The seductive glances and gazes of Arabo-Perso literary imagery — some miscrossed, misinterpreted, some dead on target — is taken to the limits of its possibilities by Oum Kalthoum in her famous 1968 Rabat concert of “Howwa Sahih.”  She was at her vocal pinnacle at this concert and repeated one phrase of the poem over and over in practically every makam or mode of Arab classical music.

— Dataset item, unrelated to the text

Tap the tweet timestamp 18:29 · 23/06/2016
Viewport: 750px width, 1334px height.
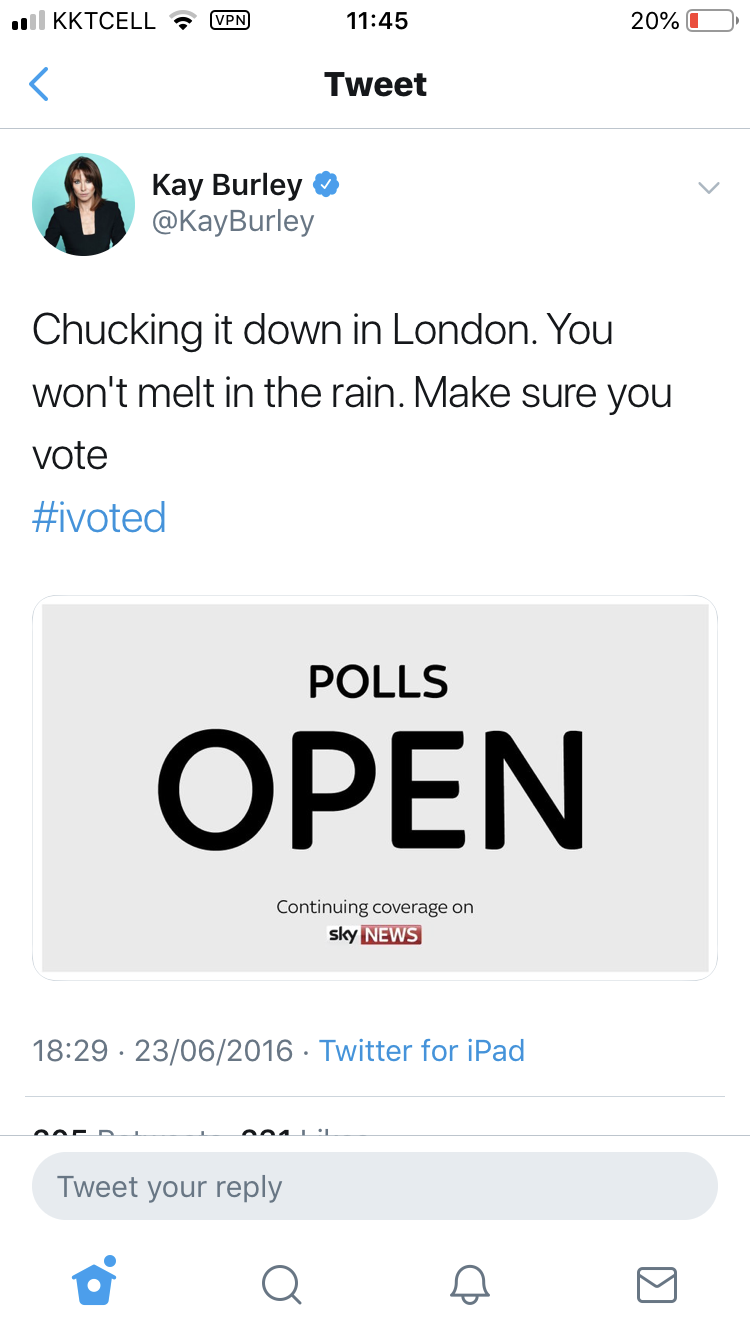163,1051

The lyrics of the concert footage below:

A look that I thought was (just) a salute and (that it) would pass quickly Turns out it carries promises and covenants and rejections and pains Promises that aren’t true and aren’t kept Covenants with who can’t be trusted And endurance of humiliation and denial But instead of saying enough of that I find myself saying oh God please more! How I wonder Well that’s what happened That’s what happened and I just don’t understand.

I’ve pushed the video to 1:50 where she really starts to work the crowd, but at 3:16, she runs with that one word — “nazra” — in a show of breath control and vocal dynamics that makes the crowd so nuts that she can’t continue.  Her natural limits are, or course, amazing, but during this concert you get the sense that she pushes them to the extreme, sacrificing a little bit of musical perfection for the sake of conveying raw emotion — something Callas used to do as well.